Wright on Obama's denunciation: He "says what he has to say as a politician"; Update: Video added

A sneak preview of the next headache for the Messiah, set to drop tomorrow night. CJ reads this as an admission by Wright that Obama’s condemnation of him is insincere. I’m not so sure. Quote:

Mr. Wright, who has acted as Mr. Obama’s spiritual mentor and retired in February as pastor of Trinity United Church of Christ in Chicago, said that he has never heard Mr. Obama repeat any of his controversial statements.

“Absolutely not,” Mr. Wright said. “I don’t talk to him about politics. And so he had a political event, he goes out as a politician and says what he has to say as a politician. I continue to be a pastor who speaks to the people of God about the things of God.”

Mr. Obama publicly denounced Mr. Wright’s remarks, a reaction Mr.

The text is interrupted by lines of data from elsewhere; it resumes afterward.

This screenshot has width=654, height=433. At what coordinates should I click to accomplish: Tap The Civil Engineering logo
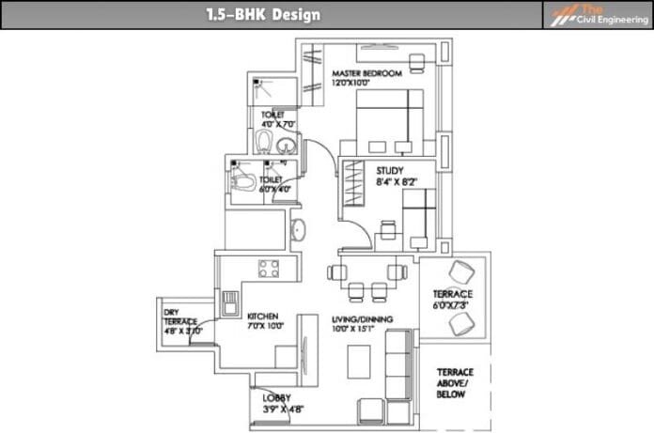pyautogui.click(x=595, y=15)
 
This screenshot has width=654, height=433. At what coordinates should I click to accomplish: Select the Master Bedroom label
pyautogui.click(x=366, y=73)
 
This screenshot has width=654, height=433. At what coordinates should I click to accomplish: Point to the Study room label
pyautogui.click(x=389, y=170)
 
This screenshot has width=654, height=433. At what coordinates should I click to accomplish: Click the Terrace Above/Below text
pyautogui.click(x=456, y=383)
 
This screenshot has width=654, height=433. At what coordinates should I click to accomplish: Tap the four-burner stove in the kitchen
pyautogui.click(x=269, y=269)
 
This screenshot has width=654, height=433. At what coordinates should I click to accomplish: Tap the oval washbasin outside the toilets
pyautogui.click(x=299, y=228)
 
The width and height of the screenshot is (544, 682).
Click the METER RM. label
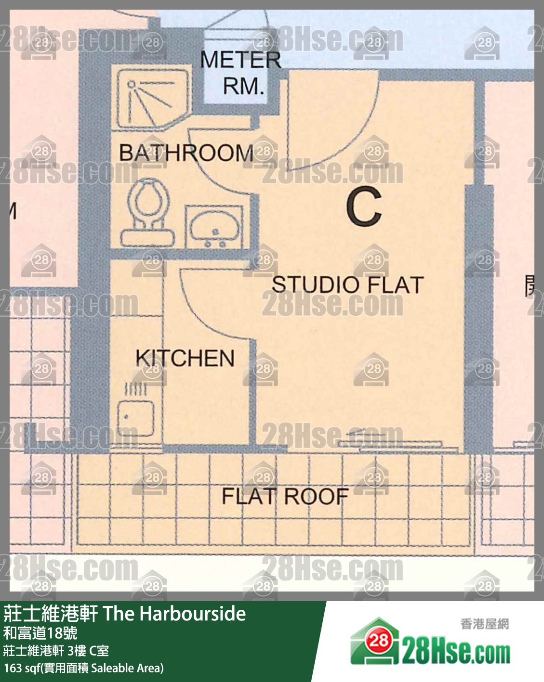(x=240, y=73)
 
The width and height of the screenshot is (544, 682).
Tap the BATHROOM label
(x=186, y=153)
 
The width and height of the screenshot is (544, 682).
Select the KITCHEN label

Wright said “went down very simply.”

“He’s a politician, I’m a pastor,” he said. “We speak to two different audiences. And he says what he has to say as a politician. I say what I have to say as a pastor. But they’re two different worlds.”

He added, “I do what I do. He does what politicians do. So that what happened in Philadelphia where he had to respond to the sound bytes, he responded as a politician.”

He may simply be trying to communicate that they come at these issues from different angles and have honest differences of opinion. The idea of a politician saying “what he has to say” makes it sound like an accusation of pandering, but it needn’t be: He refers to himself saying “what he has to say” as a pastor, too. That is, he may be pointing to their differing professions and audiences as proof of their philosophical differences, one set of beliefs leading down one career path and another leading down another one (“two different worlds”). If that’s not what he meant — if he’s actually accusing Obama of lying through his teeth during The Speech That Saved The World — then Team Barry really should have huddled with him before this interview.

It’s hard for me to believe he’d sandbag him like that, but oh well. Too late now, as eyebrows are already arching. Exit question: How do we read the Moyers exchange in light of this golden quote from last year? “You can get kind of rough in the sermons, so what we’ve decided is that it’s best for you not to be out there in public.”